The governing equations of the one-dimensional unsteady compressible non-isentropic flow adopted in this study form a first-order quasi-linear hyperbolic system of partial differential equations. Therefore, the method of characteristics is employed to solve them [2]. Two approaches can be used within the framework of the method of characteristics. The first approach directly solves the characteristic equations expressed in terms of primitive flow variables, such as velocity, pressure, and density. This is referred to as the primitive-variable characteristic method. The second approach transforms the characteristic equations into a form expressed in terms of Riemann variables. After solving the resulting characteristic equations, the target flow parameters—including velocity and pressure—are obtained through the relationships between the Riemann variables and the primitive variables. This approach is known as the generalized Riemann variable characteristic method. The generalized Riemann variable characteristic method can be further classified into dimensional and nondimensional formulations. In this study, the nondimensional generalized Riemann variable characteristic method is adopted.

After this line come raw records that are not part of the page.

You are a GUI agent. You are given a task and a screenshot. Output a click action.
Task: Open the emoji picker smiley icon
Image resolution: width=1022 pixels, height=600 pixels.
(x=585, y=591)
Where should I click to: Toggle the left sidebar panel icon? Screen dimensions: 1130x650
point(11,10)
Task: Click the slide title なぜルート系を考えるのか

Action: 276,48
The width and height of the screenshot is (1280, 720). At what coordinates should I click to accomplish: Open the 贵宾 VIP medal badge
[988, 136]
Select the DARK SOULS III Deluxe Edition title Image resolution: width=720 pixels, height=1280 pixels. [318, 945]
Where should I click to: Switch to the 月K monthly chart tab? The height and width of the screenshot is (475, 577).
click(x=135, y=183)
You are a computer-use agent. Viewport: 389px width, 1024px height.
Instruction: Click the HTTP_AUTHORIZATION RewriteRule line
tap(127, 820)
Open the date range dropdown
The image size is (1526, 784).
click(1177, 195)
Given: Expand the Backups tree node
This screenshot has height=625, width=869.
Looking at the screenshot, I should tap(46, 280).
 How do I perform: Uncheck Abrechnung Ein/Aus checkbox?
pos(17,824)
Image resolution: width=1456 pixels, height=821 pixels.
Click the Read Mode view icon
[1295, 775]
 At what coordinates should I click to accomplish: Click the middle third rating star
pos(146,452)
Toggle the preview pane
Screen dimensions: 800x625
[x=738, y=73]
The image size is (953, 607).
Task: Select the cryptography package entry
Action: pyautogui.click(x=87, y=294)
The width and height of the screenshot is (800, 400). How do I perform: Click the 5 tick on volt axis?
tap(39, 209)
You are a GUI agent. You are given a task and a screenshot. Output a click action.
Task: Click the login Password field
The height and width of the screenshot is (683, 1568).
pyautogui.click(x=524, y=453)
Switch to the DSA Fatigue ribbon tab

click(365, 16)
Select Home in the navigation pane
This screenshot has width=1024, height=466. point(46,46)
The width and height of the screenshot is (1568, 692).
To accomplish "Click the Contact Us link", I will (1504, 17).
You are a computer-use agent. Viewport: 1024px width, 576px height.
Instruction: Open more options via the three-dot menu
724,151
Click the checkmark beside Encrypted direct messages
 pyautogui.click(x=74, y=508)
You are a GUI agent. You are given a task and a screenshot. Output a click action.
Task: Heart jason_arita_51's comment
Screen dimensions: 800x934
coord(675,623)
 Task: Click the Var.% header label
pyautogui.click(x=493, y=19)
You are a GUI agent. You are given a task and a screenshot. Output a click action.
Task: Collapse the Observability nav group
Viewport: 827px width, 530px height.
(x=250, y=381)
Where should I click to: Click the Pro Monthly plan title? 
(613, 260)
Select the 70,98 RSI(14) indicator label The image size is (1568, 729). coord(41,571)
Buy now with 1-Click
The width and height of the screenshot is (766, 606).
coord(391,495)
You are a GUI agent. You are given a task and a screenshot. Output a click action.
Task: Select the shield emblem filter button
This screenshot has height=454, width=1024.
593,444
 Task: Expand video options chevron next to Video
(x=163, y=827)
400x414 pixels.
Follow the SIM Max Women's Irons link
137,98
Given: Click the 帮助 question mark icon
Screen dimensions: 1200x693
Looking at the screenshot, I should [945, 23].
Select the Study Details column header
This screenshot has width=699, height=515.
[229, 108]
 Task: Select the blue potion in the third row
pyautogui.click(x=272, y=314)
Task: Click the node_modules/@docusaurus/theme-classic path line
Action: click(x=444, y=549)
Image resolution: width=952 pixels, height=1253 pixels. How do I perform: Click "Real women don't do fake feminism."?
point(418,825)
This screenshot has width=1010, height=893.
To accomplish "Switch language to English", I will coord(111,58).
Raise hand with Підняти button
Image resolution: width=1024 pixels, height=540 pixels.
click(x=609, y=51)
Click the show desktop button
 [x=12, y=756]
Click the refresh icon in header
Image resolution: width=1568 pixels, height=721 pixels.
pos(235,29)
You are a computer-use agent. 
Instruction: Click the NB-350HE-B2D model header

The grid system for a train passing through a tunnel with a built-in perforated partition wall is established separately for tunnel sections with and without a train. This study investigates the entire process of a train passing through a tunnel. From a spatial perspective, this process can be divided into three regions: the space ahead of the train, the space currently occupied by the train (annular space), and the space behind the train. Based on the variation of grid spacing over time, the grids are classified into three types: compressed grids, stretched grids, and fixed-length grids. As shown in Fig. 5, the region ahead of the train corresponds to nodes 1 to i + 1, where the grid cell (i, i + 1) is a boundary cell. As the nose tip moves forward, the distance between points i + 1 and i continuously decreases. When the nose tip passes point i, the grid cell (i, i + 1) disappears, and the cell (i − 1, i) becomes the next cell whose length decreases over time. Such grids, whose length decreases with time, are called compressed grids. Similarly, the region behind the train corresponds to nodes 1 to k + 1, where the grid cell (k, k + 1) is a boundary cell. As the rear nose tip moves forward, the distance between points k and k + 1 continuously increases. When this distance reaches a full grid length, a new grid cell (k + 1, k + 2) is formed. Consequently, the cell (k − 1, k) becomes one whose length increases over time. Such grids, whose length increases with time, are called stretched grids. The grids formed by nodes 1 to i and 1 to k maintain a constant length throughout the calculation. These are referred to as fixed-length grids.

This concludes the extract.